[posix_monad]

In Python it's common to have functions whose return types depend on the run-time arguments.

For example:

    def fooify(x):
      if isinstance(x, list):
        map(fooify, x)
      else:
        x * 2

I guess this is to make scripting more forgiving.

In typical typed languages, you would have two functions instead:

    fooify : number -> number

    fooifyMany : [number] -> [number]

But in the Python community, it's common to have a big function with many behaviors. However, then the type annotations cannot be so precise:

    fooify : any -> any

Not an experienced Python dev, so curious how this works in practice.

[hermitdev]

In practice, this would be solved with `typing.overload`[0].

Using you example:

    from typing import overload
 
    @overload
    def fooify(x: int) -> int:
      ...
 
    @overload
    def fooify(x: list[int]) -> list[int]:
      ...
 
 
    def fooify(x: list[int] | int) -> list[int] | int:
      if isinstance(x, list):
        return [fooify(_x) for _x in x]
      return x * 2
 

[0] https://docs.python.org/3/library/typing.html#overload

[nerdponx]

And for an example of the practical limits of @overload, take a look at the Pandas type hints: https://github.com/pandas-dev/pandas/blob/dc5586baa9e4731805...

Meanwhile it's not even possible to express such things in other static type systems. So I'm not exactly an unhappy customer, but it does put certain things tantalizingly close, but still out of reach without a ton of clunky boilerplate and LoC explosion.

[gpderetta]

> it's not even possible to express such things in other static type systems

what do you mean? It seems relatively straightforward.

[olejorgenb]

Or a bound typevar:

    T = TypeVar("T", bound=int | list[int])

    def(x: T) -> T:

[nickdrozd]

That's a recursive function, so to make it fully general a recursive type can be used:

  type CompoundInt = int | list[CompoundInt]
  
  def fooify(x: CompoundInt) -> CompoundInt:
      if isinstance(x, int):
          return x * 2
      else:
          return list(map(fooify, x))
  
  print(fooify([1, [3, 4, 5], [6, 7, 8], [[[4, 4, 4]]]]))

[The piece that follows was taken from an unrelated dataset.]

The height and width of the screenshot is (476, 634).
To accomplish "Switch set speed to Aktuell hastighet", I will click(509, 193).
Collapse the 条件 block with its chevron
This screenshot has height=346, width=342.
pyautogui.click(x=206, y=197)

This uses the `type` keyword introduced in 3.12. Unfortunately Mypy doesn't support it yet :( so this workaround can be used instead:

  from __future__ import annotations
  
  from typing import TYPE_CHECKING
  
  if TYPE_CHECKING:
      CompoundInt = int | list[CompoundInt]

[evrimoztamur]

That could be a Union[float, list[float]]. Union types are very common!

In fact, I think TypeScript will, for your given example, with the 'else' clause accurately identify the type of x to be a float if it's a union like the one I wrote down above.

[taeric]

Sorta? The function does return a union type, in isolation. At most callsites, you would know which of the two you are getting. This is much closer to generic invocation, if I remember the name correctly. Was very common in a lot of older dynamic languages.

In fact, in a lot of languages, you can't tell this is a float, statically. It would work with whatever type was passed in that supports multiplication. And return the appropriate type. Right?

[adament]

This is function overloading, you can do the same thing in C++. In Python you type this using the overload decorator from the typing module.

[yoyohello13]

You can annotate OR types in python so in this case you could do

def fooify(x: int | list[int])

[pharmakom]

But if x is an int, the result is an int

If x is a list, the result is a list

I don’t think that the type system can describe this.

[olejorgenb]

It can: https://news.ycombinator.com/item?id=39179144